ACR Open Rheumatol. 2020 Mar;2(3):180-187. doi: 10.1002/acr2.11121. Epub 2020 Mar 1

N Lawrence Edwards 1, Naomi Schlesinger 2, Sanders Clark 3, Theresa Arndt 3, Peter E Lipsky 4

Author Information

1 University of Florida, Gainesville, Florida.

2 Rutgers Robert Wood Johnson Medical School, New Brunswick, New Jersey.

3 HVH Precision Analytics, LLC, Wayne, Pennsylvania.

4 RILITE Research Institute, Charlottesville, Virginia.

Abstract

Objective: Gout is the most common inflammatory arthritis in the United States. Although numerous guidelines exist for the management of gout, they are not routinely implemented. This study evaluated the real-world practice patterns in gout patients using large administrative claims databases.

Methods: An analysis of patients diagnosed with gout from October 2015 to November 2018 was carried out using the Symphony Integrated Dataverse and Truven Marketscan administrative claims databases.

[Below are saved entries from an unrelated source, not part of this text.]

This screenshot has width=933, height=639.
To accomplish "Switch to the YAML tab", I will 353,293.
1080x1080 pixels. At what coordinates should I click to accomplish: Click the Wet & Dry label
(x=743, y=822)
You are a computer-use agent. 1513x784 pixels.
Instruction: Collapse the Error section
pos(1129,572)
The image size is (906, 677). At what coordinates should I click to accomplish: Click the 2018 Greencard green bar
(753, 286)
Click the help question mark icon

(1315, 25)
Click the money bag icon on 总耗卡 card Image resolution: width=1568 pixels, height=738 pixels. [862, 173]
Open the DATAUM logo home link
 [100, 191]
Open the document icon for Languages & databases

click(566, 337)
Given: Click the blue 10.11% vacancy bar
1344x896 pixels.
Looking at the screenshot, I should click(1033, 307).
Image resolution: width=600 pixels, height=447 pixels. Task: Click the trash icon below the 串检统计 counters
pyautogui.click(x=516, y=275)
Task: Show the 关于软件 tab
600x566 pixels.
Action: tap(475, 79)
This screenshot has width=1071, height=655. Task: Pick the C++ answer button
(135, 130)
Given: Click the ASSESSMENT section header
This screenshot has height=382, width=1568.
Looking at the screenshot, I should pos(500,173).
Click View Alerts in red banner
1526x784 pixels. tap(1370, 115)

Patients were identified as having gout if they were more than18 years of age and had 2 or more primary gout diagnoses on different days, separated by 3 or more months. Patients were further identified as having either acute gout or advanced forms of gout including chronic nontophaceous, tophaceous, and uncontrolled gout. Percent and frequency of serum urate testing, rheumatology specialist visits, prescriptions for urate lowering therapies (ULTs), and emergency room (ER) visits for gout flares were evaluated.

Results: We identified 1 162 747 gout patients. Gout patients were seen most frequently by internists and family medicine practitioners. Neither urate testing nor prescriptions for ULTs were uniform. Patients with acute gout were infrequently seen by rheumatologists, whereas rheumatologist care progressively increased in patients with advanced gout. The frequency of serum urate testing and prescriptions for ULTs significantly increased, whereas the frequency of ER visits decreased in gout patients seen by a rheumatologist.

Conclusion: Measurement of serum urate and prescriptions for ULTs are not consistent in gout patients. Rheumatologist care increases the frequency of urate measurement and ULT prescriptions and may also improve outcomes for gout patients.